[WHAT YOU ARE ASKED TO DO] Reproduce word for word the lines between those holding "768x614 pixels." and "Task: Click the red", inclusive, and nothing else from the data below.

Saved entries:
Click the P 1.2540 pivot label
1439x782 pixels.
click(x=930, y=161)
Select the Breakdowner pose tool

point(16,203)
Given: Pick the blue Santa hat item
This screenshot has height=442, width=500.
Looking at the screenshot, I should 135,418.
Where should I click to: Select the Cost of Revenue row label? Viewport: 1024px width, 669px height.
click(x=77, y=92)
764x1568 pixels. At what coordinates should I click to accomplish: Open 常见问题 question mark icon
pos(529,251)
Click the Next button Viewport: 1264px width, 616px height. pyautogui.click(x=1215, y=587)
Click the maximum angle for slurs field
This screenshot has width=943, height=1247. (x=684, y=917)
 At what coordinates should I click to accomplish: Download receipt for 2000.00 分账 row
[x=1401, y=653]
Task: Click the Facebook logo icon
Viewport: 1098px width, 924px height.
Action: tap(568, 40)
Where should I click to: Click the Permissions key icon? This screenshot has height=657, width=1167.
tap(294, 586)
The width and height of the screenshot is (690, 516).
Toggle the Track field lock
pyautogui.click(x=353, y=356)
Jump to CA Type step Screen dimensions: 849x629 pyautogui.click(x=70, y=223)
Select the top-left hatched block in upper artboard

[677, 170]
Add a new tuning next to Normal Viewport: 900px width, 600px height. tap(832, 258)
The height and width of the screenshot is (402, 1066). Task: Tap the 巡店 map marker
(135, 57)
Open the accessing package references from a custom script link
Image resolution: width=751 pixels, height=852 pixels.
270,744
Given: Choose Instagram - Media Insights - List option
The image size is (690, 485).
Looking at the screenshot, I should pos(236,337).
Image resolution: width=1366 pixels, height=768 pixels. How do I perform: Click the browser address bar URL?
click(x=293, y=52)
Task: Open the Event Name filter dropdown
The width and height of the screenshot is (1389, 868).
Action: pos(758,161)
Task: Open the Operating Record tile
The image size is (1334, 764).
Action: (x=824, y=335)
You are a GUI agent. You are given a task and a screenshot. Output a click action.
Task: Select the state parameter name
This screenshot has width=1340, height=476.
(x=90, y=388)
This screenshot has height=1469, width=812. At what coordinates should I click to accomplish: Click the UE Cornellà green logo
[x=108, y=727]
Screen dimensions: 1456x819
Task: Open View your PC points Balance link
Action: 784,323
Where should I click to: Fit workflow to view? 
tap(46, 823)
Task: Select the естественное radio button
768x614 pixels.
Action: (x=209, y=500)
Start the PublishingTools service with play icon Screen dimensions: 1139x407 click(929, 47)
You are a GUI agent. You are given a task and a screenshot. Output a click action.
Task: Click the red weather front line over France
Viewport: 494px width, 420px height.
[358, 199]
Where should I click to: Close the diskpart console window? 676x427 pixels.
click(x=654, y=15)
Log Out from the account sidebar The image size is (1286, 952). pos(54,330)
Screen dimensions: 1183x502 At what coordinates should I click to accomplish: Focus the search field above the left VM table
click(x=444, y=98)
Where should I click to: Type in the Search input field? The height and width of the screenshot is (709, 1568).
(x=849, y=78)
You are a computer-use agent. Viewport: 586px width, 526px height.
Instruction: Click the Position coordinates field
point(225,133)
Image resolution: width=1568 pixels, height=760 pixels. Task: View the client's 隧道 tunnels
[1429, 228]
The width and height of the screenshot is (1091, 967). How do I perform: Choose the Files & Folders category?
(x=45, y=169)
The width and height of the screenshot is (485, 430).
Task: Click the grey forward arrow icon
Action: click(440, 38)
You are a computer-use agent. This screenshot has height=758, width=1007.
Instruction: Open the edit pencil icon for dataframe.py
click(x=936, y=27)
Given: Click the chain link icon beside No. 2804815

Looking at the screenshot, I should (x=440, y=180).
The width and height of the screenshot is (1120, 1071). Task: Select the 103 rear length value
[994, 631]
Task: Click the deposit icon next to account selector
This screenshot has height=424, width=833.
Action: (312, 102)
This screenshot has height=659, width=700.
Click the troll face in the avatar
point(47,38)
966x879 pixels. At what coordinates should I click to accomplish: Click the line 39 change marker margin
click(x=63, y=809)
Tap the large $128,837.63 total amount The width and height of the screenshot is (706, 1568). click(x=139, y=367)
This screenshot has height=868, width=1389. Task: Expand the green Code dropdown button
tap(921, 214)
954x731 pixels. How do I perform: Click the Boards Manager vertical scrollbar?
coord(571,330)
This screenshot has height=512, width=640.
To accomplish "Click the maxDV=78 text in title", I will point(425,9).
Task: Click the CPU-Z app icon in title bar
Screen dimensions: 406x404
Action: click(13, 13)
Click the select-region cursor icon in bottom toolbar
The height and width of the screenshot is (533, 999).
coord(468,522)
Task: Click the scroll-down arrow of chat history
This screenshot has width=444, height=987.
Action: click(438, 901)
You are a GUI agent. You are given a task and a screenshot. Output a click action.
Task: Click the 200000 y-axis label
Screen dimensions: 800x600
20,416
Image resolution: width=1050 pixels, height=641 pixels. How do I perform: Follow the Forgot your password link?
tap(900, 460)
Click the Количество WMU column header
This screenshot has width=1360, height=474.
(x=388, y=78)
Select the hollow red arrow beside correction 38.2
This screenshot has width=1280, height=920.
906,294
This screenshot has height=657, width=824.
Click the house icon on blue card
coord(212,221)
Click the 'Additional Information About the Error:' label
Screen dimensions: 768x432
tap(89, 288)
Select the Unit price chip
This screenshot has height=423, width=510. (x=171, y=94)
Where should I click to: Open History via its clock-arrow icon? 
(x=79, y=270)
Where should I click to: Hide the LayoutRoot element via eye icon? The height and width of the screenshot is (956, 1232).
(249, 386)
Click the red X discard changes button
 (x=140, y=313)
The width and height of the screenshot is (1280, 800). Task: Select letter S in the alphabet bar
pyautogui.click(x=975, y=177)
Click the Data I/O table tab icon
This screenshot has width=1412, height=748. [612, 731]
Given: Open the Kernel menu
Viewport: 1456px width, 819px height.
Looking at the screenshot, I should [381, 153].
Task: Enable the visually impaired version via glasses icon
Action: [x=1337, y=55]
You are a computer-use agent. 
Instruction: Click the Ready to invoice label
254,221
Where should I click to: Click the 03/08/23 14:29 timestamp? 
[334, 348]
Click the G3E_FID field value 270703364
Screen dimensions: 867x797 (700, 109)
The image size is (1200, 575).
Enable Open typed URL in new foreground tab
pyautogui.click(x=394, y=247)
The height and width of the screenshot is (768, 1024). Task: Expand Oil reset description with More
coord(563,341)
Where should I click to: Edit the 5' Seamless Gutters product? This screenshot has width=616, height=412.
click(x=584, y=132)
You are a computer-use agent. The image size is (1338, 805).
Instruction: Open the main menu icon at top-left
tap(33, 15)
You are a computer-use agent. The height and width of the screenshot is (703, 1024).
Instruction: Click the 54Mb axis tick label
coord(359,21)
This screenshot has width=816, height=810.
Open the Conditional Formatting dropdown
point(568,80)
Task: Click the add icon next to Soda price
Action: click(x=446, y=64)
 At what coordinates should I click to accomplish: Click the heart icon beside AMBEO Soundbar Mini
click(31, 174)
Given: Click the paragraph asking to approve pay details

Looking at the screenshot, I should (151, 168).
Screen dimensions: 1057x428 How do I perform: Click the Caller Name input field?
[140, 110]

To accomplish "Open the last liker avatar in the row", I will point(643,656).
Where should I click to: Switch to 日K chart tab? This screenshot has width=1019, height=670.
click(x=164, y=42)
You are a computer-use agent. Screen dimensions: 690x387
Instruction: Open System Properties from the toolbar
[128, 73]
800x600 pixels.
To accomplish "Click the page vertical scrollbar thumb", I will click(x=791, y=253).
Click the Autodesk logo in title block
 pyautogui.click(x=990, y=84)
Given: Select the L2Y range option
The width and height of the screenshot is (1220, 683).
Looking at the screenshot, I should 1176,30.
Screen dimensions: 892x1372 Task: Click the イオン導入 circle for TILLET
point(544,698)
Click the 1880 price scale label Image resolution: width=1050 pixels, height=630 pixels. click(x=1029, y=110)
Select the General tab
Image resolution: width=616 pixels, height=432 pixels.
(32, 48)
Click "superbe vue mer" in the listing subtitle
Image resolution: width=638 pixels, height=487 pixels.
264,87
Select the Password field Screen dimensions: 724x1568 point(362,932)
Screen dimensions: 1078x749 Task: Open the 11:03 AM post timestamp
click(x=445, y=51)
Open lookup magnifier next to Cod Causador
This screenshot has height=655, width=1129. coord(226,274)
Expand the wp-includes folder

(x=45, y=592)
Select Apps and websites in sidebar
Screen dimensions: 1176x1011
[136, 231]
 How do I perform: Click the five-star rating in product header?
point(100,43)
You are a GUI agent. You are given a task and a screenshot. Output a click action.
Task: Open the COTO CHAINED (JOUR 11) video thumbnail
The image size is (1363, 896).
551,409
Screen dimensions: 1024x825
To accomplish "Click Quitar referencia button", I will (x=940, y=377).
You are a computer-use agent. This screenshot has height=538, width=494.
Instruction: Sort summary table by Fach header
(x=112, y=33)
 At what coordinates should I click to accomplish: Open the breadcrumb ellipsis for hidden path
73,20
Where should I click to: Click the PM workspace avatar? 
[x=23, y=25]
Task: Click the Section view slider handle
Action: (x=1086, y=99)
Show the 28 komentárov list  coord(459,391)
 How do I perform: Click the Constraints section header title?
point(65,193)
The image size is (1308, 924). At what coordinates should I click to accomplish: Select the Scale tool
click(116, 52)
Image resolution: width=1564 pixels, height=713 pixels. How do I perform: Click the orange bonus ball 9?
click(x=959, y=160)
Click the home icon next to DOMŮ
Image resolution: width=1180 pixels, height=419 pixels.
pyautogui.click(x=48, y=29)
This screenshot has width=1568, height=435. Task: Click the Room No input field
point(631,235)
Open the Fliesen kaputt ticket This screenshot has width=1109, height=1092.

[RESULT BELOW]
768x614 pixels.
Action: (x=209, y=500)
Start the PublishingTools service with play icon Screen dimensions: 1139x407 click(929, 47)
You are a GUI agent. You are given a task and a screenshot. Output a click action.
Task: Click the red weather front line over France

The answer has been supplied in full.